En estos tiempos tenemos oportunidad de enterarnos de los acontecimientos en cualquier parte del mundo, prácticamente en tiempo real a través de los medios de comunicación, el internet o las redes sociales de la ola de atentados y eventos violentos en algunos lugares del mundo donde aparece involucrado de una o de otra manera el nombre de cualquier dios o creencia.

La conflictividad del mundo ha sido permanente a través de la historia y se genera por una amplia variedad de factores políticos, económicos, geopolíticos, demográficos, étnicos, religiosos, entre tantos.

 

Un estudio del filósofo e intelectual español Fernando Savater señala que en 5.500 años de historia del mundo se han producido 14.513 (catorce mil quinientas trece) guerras donde se involucra el nombre de dios o de una religión y donde se han producido  1.400’000.000 (mil cuatrocientos millones) de víctimas, con un promedio de 2,63 guerras por año y  95.000 víctimas en cada una, en una forma de disputas que no hemos querido entender y confrontar.
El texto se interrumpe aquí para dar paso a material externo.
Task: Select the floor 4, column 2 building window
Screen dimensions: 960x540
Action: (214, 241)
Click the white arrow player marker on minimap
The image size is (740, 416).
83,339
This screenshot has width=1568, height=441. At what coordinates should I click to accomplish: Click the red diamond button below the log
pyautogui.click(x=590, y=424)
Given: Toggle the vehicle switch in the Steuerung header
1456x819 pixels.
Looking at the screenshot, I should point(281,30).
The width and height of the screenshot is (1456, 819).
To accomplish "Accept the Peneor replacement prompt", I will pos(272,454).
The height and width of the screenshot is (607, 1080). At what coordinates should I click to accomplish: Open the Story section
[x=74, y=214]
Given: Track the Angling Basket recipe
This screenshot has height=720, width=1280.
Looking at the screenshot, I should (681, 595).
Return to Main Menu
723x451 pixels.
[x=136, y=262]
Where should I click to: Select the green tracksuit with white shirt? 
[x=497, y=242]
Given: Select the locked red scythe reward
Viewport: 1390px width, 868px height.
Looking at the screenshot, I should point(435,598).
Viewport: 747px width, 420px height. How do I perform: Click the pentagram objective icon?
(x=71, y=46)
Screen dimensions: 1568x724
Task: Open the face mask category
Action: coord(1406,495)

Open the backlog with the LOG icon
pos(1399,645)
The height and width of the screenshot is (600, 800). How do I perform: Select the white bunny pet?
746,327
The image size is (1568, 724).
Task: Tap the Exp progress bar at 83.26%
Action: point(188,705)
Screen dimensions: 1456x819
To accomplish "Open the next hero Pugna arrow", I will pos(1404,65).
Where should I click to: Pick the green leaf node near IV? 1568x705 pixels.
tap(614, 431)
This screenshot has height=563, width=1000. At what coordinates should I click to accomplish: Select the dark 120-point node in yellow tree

Los conflictos generados y exacerbados por posiciones dogmáticas que se aceptan y/o defienden sin la menor crítica como lo es para aquellos  grupos que creen ser dueños de “la única verdad", revelada, absoluta y mandatoria; incontrastable y lo hacen sin argumentos o justificación, o los fundamentalismos, que promueven la aceptación literal, intransigente, estricta y violenta de una doctrina establecida y que como el efecto más visible es el que han teñido de sangre la historia de la humanidad por 50 siglos de historia.

Frente a este tipo de disyuntivas se requiere como condición irrenunciable una actitud general de tolerancia y respeto absoluto a las opiniones, ideas, creencias o actitudes de los demás en un marco de aceptación de todos con sus diferencias, caso contrario la historia podría recoger y narrar otros 50 siglos de conflictividad cada vez más cruel, irracional y violenta entre seres humanos.